◆ TASK TO COMPLETE ◆
Rewrite the lines from the one containing "Image resolution: width=231" down to the one containing "[x=195, y=120]", putting "screen capture" wherever "screenshot" appears and leaving everything else unchanged.

◆ STORED DATA ◆
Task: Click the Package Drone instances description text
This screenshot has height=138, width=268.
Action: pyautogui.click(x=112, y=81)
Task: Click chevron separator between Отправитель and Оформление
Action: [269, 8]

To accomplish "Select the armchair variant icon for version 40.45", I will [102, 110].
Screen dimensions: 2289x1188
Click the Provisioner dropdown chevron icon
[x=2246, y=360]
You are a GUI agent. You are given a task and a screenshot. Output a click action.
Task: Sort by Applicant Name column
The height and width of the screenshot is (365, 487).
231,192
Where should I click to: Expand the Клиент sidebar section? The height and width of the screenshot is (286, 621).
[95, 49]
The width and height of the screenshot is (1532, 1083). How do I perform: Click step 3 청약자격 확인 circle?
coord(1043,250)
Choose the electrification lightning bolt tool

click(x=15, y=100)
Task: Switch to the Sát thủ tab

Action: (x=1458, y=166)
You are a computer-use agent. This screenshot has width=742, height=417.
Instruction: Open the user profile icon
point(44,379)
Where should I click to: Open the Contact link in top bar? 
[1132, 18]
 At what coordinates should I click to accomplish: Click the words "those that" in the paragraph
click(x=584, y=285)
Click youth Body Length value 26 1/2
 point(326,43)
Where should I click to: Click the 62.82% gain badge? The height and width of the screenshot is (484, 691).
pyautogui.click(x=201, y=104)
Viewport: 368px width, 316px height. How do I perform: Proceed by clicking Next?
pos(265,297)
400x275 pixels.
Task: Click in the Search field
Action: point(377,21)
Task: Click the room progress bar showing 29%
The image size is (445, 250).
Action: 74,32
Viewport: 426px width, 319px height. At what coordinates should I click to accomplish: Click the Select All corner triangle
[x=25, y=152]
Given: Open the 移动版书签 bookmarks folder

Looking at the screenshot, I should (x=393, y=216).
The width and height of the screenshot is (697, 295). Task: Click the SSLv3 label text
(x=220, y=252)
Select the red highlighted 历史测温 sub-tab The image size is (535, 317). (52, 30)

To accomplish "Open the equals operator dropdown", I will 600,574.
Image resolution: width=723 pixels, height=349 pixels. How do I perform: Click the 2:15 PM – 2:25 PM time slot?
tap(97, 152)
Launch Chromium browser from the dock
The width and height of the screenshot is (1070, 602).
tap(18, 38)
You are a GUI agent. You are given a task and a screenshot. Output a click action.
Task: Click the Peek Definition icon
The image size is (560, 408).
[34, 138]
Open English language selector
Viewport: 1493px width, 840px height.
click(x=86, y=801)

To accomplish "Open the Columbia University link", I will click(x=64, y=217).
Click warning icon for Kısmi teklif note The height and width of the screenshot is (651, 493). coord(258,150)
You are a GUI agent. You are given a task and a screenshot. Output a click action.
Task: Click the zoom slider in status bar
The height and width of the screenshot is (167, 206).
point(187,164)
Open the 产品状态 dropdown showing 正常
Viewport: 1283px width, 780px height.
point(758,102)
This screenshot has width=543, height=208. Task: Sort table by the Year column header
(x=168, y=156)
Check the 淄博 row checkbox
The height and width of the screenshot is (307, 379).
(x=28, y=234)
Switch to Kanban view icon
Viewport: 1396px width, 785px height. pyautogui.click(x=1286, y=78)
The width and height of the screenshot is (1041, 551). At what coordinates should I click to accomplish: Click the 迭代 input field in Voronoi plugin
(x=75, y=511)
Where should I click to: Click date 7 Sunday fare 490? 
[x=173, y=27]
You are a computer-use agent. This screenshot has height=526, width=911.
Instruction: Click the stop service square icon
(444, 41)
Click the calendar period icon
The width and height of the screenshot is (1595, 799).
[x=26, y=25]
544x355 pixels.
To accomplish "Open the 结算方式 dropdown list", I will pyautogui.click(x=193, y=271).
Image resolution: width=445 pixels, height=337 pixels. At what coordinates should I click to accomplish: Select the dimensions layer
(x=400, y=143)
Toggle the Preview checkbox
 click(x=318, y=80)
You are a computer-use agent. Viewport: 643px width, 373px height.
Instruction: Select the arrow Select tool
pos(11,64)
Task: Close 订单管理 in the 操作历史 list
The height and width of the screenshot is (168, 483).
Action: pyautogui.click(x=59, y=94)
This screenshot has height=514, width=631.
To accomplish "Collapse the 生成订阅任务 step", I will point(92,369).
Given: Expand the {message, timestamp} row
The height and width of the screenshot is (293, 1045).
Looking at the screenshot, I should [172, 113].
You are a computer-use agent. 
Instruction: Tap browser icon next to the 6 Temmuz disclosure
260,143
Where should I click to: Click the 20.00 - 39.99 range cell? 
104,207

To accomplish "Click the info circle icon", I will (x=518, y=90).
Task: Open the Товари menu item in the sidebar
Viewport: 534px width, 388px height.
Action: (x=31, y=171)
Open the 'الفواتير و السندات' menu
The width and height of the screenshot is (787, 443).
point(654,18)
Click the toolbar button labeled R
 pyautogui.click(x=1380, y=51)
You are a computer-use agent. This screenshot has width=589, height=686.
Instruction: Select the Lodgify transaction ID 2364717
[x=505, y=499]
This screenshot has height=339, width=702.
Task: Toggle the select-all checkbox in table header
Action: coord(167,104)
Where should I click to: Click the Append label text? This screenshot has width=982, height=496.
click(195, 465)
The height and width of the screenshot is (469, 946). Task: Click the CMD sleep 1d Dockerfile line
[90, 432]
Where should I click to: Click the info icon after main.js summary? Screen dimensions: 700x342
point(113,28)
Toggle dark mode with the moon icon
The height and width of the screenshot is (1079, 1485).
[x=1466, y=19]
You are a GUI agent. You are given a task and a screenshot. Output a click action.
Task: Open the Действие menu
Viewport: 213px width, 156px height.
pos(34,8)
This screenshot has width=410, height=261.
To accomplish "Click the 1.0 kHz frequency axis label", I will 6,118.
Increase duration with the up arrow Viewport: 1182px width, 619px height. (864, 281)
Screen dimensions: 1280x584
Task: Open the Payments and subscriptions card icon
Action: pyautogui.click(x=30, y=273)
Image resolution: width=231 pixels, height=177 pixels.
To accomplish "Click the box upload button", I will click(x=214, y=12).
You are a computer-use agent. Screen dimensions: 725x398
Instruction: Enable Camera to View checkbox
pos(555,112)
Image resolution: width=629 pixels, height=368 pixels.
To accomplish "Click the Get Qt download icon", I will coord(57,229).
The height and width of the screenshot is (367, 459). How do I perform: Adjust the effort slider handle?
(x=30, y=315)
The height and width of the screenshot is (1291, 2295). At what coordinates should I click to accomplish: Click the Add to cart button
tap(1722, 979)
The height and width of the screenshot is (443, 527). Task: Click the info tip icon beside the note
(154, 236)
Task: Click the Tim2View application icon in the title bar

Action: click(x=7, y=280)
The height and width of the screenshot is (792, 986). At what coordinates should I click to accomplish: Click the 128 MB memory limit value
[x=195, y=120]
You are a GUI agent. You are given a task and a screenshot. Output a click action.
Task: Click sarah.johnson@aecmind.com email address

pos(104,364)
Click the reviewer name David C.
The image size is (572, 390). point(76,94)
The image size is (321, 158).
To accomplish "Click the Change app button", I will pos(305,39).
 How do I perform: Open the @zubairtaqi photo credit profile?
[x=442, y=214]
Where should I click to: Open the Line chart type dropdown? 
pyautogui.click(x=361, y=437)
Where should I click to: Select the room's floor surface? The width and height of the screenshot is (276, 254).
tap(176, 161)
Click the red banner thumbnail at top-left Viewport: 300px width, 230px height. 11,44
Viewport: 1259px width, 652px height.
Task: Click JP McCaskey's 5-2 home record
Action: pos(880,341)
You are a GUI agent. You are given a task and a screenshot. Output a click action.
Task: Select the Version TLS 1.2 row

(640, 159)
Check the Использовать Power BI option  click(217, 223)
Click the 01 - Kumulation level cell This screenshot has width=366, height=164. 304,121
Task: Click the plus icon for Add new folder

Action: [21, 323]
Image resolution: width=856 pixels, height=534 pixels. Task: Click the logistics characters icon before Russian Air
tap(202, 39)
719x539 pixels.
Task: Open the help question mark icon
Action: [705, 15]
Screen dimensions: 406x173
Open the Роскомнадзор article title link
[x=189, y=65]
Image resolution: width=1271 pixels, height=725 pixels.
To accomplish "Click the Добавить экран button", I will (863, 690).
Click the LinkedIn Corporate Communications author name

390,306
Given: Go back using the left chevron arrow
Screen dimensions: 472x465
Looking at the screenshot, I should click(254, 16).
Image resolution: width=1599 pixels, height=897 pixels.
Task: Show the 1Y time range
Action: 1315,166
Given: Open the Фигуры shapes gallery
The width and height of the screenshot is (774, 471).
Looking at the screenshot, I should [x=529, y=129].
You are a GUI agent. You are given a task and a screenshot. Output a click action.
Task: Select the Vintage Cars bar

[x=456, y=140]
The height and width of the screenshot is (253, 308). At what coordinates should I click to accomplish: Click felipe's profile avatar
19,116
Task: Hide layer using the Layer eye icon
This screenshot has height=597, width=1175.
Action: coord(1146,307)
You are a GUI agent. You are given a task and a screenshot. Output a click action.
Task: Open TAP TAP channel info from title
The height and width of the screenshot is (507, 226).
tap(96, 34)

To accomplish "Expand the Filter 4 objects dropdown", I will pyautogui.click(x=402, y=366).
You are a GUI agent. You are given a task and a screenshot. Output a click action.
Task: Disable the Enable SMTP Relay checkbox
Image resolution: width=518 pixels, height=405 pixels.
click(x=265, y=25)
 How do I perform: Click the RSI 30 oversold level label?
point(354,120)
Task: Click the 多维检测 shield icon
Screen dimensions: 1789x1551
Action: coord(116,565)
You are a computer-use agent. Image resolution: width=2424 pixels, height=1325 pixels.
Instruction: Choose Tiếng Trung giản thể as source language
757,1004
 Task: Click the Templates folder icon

◆ EXERCISE RESPONSE ◆
Image resolution: width=231 pixels, height=177 pixels.
To accomplish "Click the box upload button", I will click(x=214, y=12).
You are a computer-use agent. Screen dimensions: 725x398
Instruction: Enable Camera to View checkbox
pos(555,112)
Image resolution: width=629 pixels, height=368 pixels.
To accomplish "Click the Get Qt download icon", I will coord(57,229).
The height and width of the screen capture is (367, 459). How do I perform: Adjust the effort slider handle?
(x=30, y=315)
The height and width of the screen capture is (1291, 2295). At what coordinates should I click to accomplish: Click the Add to cart button
tap(1722, 979)
The height and width of the screen capture is (443, 527). Task: Click the info tip icon beside the note
(154, 236)
Task: Click the Tim2View application icon in the title bar

Action: click(x=7, y=280)
The height and width of the screen capture is (792, 986). At what coordinates should I click to accomplish: Click the 128 MB memory limit value
[x=195, y=120]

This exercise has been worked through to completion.